#### Excerpted text:
The secret of staying young is to live honestly, eat slowly, and lie about your age.
Lucille Ball
My brain needs a lot of light. It just does. Which is why I am going to ask you not to judge me when I say that I have two birthdays – my real birthday in January and my summer birthday on the same date at the end of August. August wasn’t a month I chose arbitrarily. No. It came from months of research and testing, which concluded that this was the perfect month – balmy, breezy, not too hot but warm enough, little chance of rain… It is the same reason my self-created Black History month starts from the 1st of August; February is far too dreary (more on that in the next post).

I tend to go somewhere warm for my January birthday if I can, but it was impossible this year due to the virus we are going to call ‘The Unmentionable’. My birthday was a cold, dark, rainy, windy, wintry affair. It was bleak! This made my summer birthday all the more imperative. Don’t get me wrong, I’m not one of these people who drags everyone they know to useless functions (like a Taco festival) because “It’s MY birthday MONTH”!I mean, why would I? That’s what my long-suffering partner is for. Just kidding, and to clarify, my birthday only lasts a modest 3 days – I’m humble that way!

So, you can imagine my disappointment after it rained for most of August and the month before that and the one before that, with some instances of flooding. We have had ourselves a real English summer in Switzerland. I might as well have been back in England. I had to pack my bags for Annecy in France and escape like I stole something. I refused to spend my summer birthday in constant rain and darkness and I needed to get my Vitamin D (from sunlight, not anything else. Get your dirty mind out of the gutter!)

[Collected data]

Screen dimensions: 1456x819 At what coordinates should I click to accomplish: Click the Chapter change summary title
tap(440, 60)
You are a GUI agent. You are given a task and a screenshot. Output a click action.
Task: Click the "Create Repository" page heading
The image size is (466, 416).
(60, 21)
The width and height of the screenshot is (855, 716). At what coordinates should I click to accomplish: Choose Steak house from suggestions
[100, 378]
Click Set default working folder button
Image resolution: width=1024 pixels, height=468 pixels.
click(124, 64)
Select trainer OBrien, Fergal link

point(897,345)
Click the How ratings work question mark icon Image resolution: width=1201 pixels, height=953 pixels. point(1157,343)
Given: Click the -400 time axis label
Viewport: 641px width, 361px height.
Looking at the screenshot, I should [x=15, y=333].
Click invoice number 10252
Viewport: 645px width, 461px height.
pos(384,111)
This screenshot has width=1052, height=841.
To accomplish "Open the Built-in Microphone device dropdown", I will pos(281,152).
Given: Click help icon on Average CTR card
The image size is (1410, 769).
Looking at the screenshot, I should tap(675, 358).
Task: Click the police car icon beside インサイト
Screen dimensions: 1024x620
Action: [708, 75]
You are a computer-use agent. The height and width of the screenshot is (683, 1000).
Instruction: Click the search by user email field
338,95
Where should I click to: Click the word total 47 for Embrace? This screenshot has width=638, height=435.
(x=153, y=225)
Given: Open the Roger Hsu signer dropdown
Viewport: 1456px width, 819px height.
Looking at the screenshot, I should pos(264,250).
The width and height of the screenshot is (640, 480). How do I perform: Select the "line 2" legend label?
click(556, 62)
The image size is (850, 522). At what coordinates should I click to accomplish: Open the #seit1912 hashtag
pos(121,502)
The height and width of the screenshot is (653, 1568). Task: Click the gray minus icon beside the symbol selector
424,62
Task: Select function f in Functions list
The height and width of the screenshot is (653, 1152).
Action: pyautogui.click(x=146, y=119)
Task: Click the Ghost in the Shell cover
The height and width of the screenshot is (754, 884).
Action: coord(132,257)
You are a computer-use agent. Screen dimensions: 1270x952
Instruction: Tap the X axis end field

#### Work task 1:
Please repeat the part of the summer birthday post that opens with the words containing "Lucille Ball" and closes with "the next post).".
#### Work task 2:
Render this sentence from the summer birthday post in French: "We have had ourselves a real English summer in Switzerland."
The listing has no connection to the summer birthday post.

#### Task result 1:
Lucille Ball
My brain needs a lot of light. It just does. Which is why I am going to ask you not to judge me when I say that I have two birthdays – my real birthday in January and my summer birthday on the same date at the end of August. August wasn’t a month I chose arbitrarily. No. It came from months of research and testing, which concluded that this was the perfect month – balmy, breezy, not too hot but warm enough, little chance of rain… It is the same reason my self-created Black History month starts from the 1st of August; February is far too dreary (more on that in the next post).

#### Task result 2:
Nous avons eu un vrai été anglais en Suisse.